What is universally understood in this section of the country as smutty wheat is that diseased state of the grain when the entire kernels of a portion of the heads, instead of containing flour, are filled with a kind of lampblack substance, which, upon being rubbed between the finger and thumb, “emits an unpleasant odor resembling that of the sea, or of spoiled fish.” It is the uredo caries of De Candolle. In France it is known as ble noir (black wheat.) If smutty wheat is threshed in a machine and then perfectly clean wheat is threshed, this will become infected and will produce smutty wheat, if not washed, limed, &c.

I sometimes roll the ground after sowing—at other times have not. The grain is surer to come up where the roller is used to “finish off.” Some good farmers object to the use of the roller after the wheat is harrowed in. I generally sow timothy seed with the wheat, and clover in the following April, and have never failed in obtaining good crops of grass in this way.

In preparing the land for the crops, if a timothy sod, oat or wheat stubble pursue the same course as pointed out in the treatment of a clover ley. I have found it better to apply the manure on the inverted furrows than to plough it under.

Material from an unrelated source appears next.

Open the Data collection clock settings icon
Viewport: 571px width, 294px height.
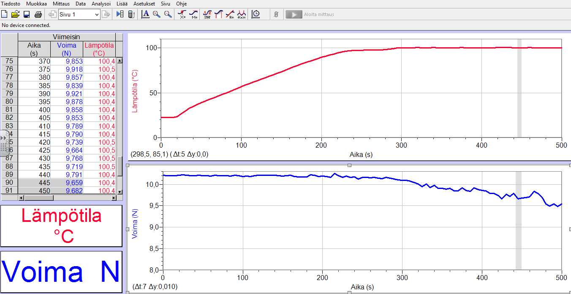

I have never sown wheat after corn, because I could not remove the corn in season to sow as early as I wish.  Some of our farmers have sown after removing the corn crop, but such late sown is more liable to winter-kill, midge, and rust, than that sown 1st of September, nor have I ever fallowed the land (by several previous ploughings, &c.) because I have grown quite satisfactory crops with one ploughing. The use of summer fallows is being dispensed with where formerly much practiced. In an address by the Hon. George Geddes, president of the New York State Agricultural Society, at its annual meeting, Albany, February, 1862, in speaking of the improvements in the plough, he says:  "With these advances the old-fashioned summer fallow has nearly gone out of use, except to kill some noxious weeds. One good ploughing, eight or nine inches deep, is now the order of the day, and has generally taken the place of three scratchings of the surface, practiced aforetime.”

In those sections of the country where the wheat is liable to injury by the Hessian fly the wheat sown last of August or first of September is liable to injury from the ravages of this fly. To guard against this, Iater sowing is required, as late or later than the 20th of September. Fortunately, the Hessian fly has not yet injured our wheat crops. If it should visit us in large numbers we must practice late sowing, and risk winter-killing, midge, and rust.

It is said that “every man thinks his own geese swans.” I may be over sanguine in regard to the growing of winter wheat at the north, but my experience in this matter justifies me in the belief that it would be for the interest of the farmers of the “old granite State” to raise more wheat and purchase less western flour.